Tweeter Employees Weren’t ‘WARNed’
There’s a federal statute (the Worker Adjustment and Retraining Notification Act, or WARN) that requires employers to give workers two month’s notice before a mass layoff or plant closing, and two month’s pay and benefits following termination.
For the 180 or so staff members at Tweeter headquarters who received their pink slips last week, that apparently didn’t happen, and two of them decided to do something about it.
The employees contacted the Sugar Law Center for Economic and Social Justice, a Detroit-based workers’ advocacy group, which in turn contacted its legal council, attorney Stuart Miller, a partner with the New York firm of Lankenau & Miller.
Miller, who has about 100 WARN Act cases under his belt, filed an amended class action complaint today against Tweeter and parent company Schultze Asset Management in the federal bankruptcy court in Delaware in an attempt to get the employees their due.
It won’t be easy, though.
While employees have priority over unsecured creditors, the plaintiffs will have to wait until Tweeter’s secured creditors get paid - assuming there’s anything left, Miller told TWICE.
Nevertheless, he is encouraging all HQ personnel to participate in the complaint by contacting him at (212) 581-5003 or sjm@lankmill.com.
(Store-level staffers can’t participate in the class action, Miller explained, as the showrooms employed less than the minimum headcount per facility required for coverage by WARN.)
Based on the frustration expressed by Tweeter employees in TWICE’s reader Talkback threads, the class action represents the final indignity in a long line of company missteps.
And based on a separate Talkback regarding layoffs at Circuit City headquarters last week, and the lousy outlook for retail in general, Miller has his work cut out for him.

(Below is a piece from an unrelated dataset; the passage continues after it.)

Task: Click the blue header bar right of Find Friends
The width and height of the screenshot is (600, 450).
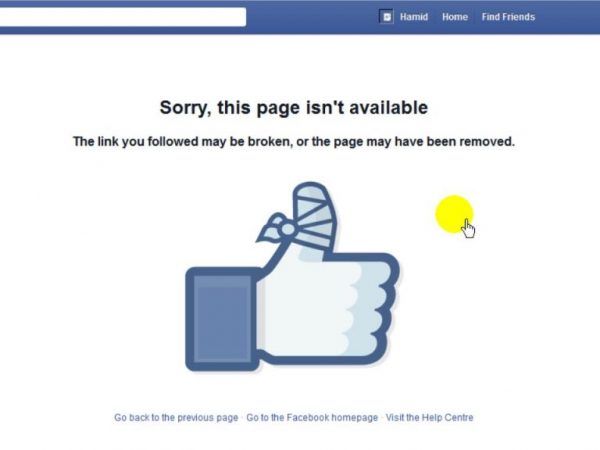Action: coord(568,17)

Click here to read TWICE’s complete coverage of Circuit City and Tweeter.
Joe commented:
As a consumer who just got screwed by tweeter, i feel for the
employees. I put 2500.00 down money towards a sytem installation
and I have no idea if I will even get it back now that things are
shutting down. I feel dirty after dealing with tweeter.
Joe commented:
Tom commented:
I was part of their store closings a year and a half ago. They
offered employees a severance package based upon tenure. They
promptly filed Chapter 11, and that went out the window and down
the toilet. I lost about $15,000 and became responsible for several
thousand in medical bills when they reneged on the continuing
insurance they promised as part of their severance package. Tweeter
has a track record of not being faithful to the spirit of their
agreements. I filed my paperwork with the Trustee's attorney which
was a waste of postage. I will never see a dime. I could go on but
what is the point. It's just pouring salt onto an old wound.
Tom commented:
D Dufresne commented:
This may be our only hope to for any kind of satisfaction from this
place. I encourage anyone displaced by tweeter llc/opco to get
involved with this.the more of us there is the better off we might
be.At this point what more do we have to lose.